### [Your task]
Every line from the one bearing "Task: Click the Change (%) column header" through the last line of the records below is to be output exactly, and no other line; leave out the pictures.

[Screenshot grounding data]
————————
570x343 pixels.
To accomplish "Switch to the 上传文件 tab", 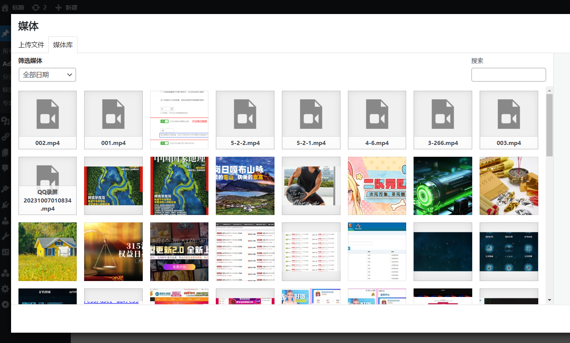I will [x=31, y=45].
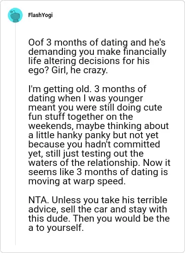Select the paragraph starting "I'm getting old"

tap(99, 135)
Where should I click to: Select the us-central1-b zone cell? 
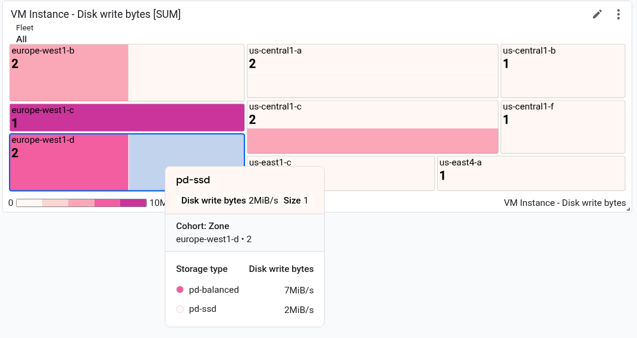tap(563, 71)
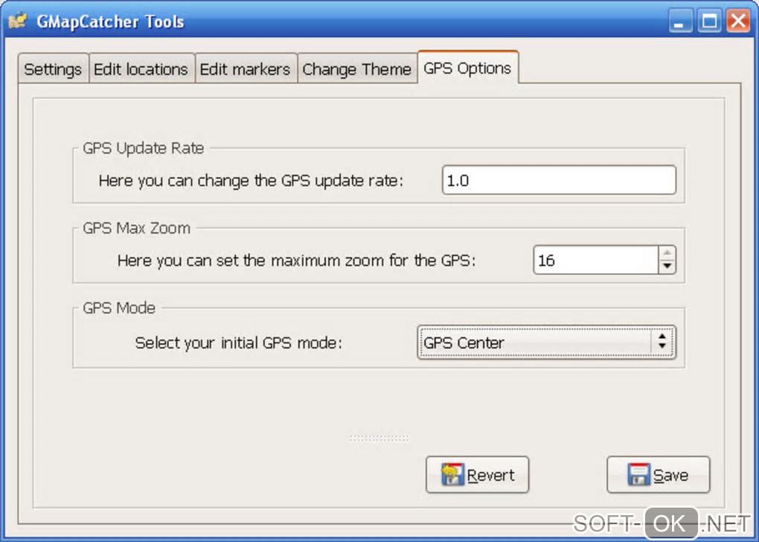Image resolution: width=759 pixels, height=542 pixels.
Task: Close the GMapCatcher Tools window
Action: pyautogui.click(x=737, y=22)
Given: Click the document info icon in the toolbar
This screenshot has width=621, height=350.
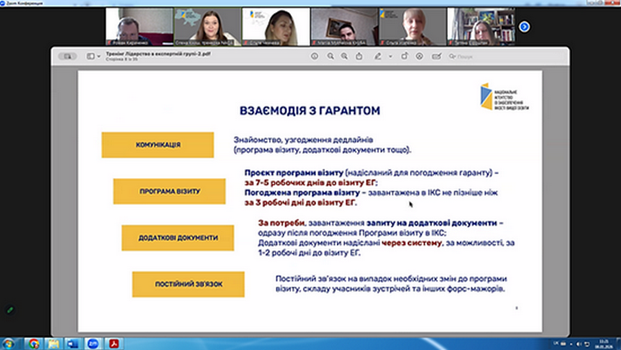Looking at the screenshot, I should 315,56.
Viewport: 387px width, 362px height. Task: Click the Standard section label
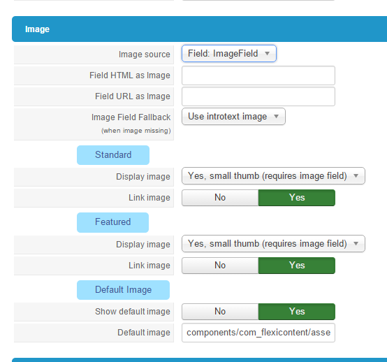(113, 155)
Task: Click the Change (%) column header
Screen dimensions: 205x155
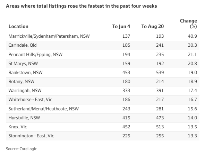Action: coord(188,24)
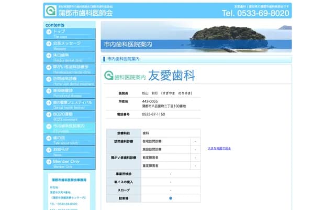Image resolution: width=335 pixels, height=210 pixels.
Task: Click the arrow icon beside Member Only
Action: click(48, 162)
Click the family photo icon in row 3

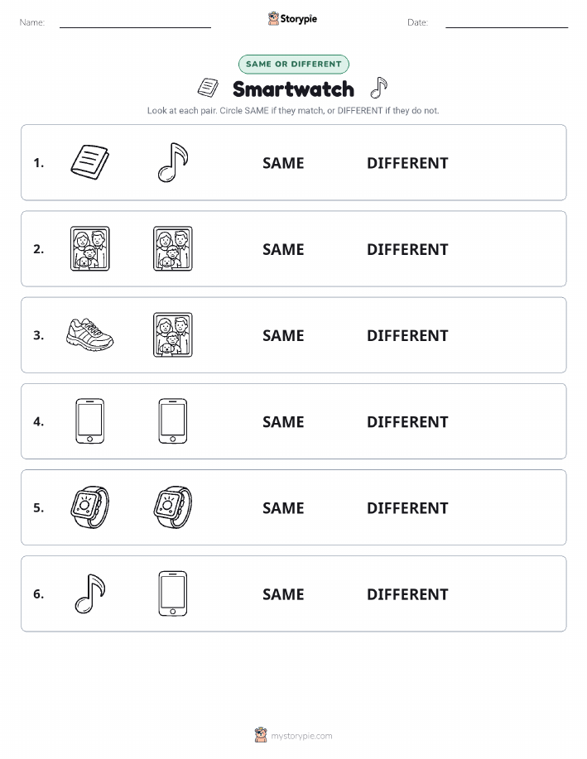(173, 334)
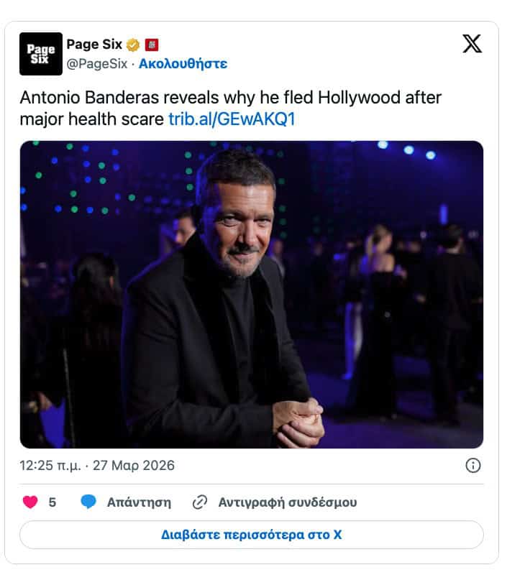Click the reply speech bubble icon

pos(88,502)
————————
### [Solved problem]
Task: Click the Change (%) column header
Screen dimensions: 205x155
Action: coord(188,24)
Image resolution: width=335 pixels, height=210 pixels.
Task: Click the arrow icon beside Member Only
Action: click(48, 162)
Click the family photo icon in row 3

(173, 334)
Click the reply speech bubble icon

pos(88,502)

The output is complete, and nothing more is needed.